RAID and Failed Disk

Top Page
Attachments:
Message as email
+ (text/plain)
Delete this message
Reply to this message
Author: Kevin Buettner
Date:  
New-Topics: mail server solution
Subject: RAID and Failed Disk
On Oct 7, 11:06am, Narayanasamy, Sundar wrote:

> I have a Linux server at a remote site. Is there anyway, I could
> check whether it has any failed hard disks?


If it's software RAID, inspecting /proc/mdstat should tell you what
you need to know.

E.g, here's what I see when I do "cat /proc/mdstat" on one of my machines:

    Personalities : [raid1] 
    read_ahead 1024 sectors
    md0 : active raid1 hdg5[1] hde5[0]
      4194688 blocks [2/2] [UU]

    
    md4 : active raid1 hdg6[1] hde6[0]
      4194688 blocks [2/2] [UU]

    
    md1 : active raid1 hdg7[1] hde7[0]
      17685760 blocks [2/2] [UU]

    
    md2 : active raid1 hdg8[1] hde8[0]
      17684736 blocks [2/2] [UU]

    
    md3 : active raid1 hdg10[1] hde10[0]
      14307904 blocks [2/2] [UU]


If one of the disks had failed for (e.g.) md0, it might instead say:

    md0 : active raid1 hdg5[1] hde5[0]
      4194688 blocks [1/2] [U_]


This shows that only one of the mirrors is operational and that partition
hde5 is inoperational.

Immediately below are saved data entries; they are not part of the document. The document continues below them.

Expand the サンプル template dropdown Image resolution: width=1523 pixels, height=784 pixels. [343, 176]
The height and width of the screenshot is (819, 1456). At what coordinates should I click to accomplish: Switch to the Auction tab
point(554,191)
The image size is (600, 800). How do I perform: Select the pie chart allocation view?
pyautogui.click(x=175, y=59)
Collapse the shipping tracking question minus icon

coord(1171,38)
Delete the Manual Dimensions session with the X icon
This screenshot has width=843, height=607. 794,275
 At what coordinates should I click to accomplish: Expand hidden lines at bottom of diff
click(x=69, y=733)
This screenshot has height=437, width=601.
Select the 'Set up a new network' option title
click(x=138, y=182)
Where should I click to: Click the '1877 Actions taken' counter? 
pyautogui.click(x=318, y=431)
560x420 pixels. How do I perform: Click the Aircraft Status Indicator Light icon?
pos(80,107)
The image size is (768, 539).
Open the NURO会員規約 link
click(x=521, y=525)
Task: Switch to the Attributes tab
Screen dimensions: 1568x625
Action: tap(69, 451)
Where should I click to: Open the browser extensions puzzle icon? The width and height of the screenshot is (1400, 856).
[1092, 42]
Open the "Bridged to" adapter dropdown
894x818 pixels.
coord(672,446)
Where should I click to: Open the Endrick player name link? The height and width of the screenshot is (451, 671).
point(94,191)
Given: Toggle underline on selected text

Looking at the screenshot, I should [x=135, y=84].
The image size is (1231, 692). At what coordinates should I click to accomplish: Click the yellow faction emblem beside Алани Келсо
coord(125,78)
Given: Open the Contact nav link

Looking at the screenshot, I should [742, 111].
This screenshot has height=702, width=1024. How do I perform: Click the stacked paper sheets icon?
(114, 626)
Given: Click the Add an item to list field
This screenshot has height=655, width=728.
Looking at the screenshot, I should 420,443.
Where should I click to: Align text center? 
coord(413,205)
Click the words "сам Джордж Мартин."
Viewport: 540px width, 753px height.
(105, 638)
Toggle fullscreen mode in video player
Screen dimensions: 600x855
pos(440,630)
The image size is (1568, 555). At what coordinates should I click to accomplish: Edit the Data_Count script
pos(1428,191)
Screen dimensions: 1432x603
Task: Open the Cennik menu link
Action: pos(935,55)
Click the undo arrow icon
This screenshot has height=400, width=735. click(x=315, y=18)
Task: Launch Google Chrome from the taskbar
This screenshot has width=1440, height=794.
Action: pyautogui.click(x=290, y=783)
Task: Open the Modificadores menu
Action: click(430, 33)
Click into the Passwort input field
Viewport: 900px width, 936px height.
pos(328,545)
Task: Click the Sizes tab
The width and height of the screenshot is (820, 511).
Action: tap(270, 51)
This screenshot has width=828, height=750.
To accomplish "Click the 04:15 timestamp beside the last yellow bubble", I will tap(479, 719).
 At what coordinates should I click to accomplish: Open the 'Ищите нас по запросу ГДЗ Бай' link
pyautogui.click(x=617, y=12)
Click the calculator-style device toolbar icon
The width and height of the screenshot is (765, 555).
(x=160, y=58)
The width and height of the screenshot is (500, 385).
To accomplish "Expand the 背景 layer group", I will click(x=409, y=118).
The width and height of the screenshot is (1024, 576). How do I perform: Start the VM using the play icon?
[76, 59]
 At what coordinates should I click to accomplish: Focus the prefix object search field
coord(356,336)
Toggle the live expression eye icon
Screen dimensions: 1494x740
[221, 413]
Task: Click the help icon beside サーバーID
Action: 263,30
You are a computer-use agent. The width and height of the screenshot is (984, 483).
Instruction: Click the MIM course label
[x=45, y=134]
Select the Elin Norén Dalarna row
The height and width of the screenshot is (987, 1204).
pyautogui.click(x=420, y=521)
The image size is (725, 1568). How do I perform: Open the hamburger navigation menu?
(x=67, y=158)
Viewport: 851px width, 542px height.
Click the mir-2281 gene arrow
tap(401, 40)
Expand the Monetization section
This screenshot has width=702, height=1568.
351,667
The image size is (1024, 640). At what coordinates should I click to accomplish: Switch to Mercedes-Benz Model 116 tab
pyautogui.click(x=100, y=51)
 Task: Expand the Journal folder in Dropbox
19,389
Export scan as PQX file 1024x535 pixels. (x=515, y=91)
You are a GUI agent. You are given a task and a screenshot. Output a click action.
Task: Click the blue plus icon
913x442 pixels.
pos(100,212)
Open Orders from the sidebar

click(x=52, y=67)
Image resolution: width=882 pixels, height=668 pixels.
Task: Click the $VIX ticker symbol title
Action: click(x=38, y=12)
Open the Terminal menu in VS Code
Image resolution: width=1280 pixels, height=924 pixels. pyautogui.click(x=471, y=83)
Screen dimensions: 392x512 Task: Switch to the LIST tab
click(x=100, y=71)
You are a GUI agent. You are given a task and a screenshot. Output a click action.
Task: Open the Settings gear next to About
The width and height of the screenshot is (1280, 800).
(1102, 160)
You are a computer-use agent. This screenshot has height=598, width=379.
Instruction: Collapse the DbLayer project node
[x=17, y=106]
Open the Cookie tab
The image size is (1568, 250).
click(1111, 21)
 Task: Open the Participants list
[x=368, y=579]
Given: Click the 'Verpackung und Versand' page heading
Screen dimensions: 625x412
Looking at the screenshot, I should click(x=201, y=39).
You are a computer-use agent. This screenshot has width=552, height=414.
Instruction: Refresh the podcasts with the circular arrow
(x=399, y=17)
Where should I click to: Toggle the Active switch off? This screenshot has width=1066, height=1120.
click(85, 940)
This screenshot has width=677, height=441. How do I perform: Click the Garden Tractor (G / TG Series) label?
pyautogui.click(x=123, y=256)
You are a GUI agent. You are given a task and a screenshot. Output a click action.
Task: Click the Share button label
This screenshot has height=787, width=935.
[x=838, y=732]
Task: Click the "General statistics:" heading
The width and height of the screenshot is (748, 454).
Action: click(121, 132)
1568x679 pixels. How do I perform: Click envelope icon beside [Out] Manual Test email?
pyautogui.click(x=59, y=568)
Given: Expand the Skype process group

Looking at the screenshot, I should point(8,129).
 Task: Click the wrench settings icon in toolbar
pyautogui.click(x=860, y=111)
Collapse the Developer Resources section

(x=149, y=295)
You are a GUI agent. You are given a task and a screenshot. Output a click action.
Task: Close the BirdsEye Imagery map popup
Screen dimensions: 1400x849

Of course, if there were a problem with hde, then
it's likely that all of the entries above would indicate a problem with
their hde partition.

You should also see a log file message. According to drivers/md/raid1.c,
it'll look like this:

    #define DISK_FAILED KERN_ALERT \
    "raid1: Disk failure on %s, disabling device. \n" \
    "    Operation continuing on %d devices\n"


There are some other messages which may be printed too. You may want to
inspect the kernel source yourself to see what they are. (There's
probably some real documentation about this somewhere too...)

Kevin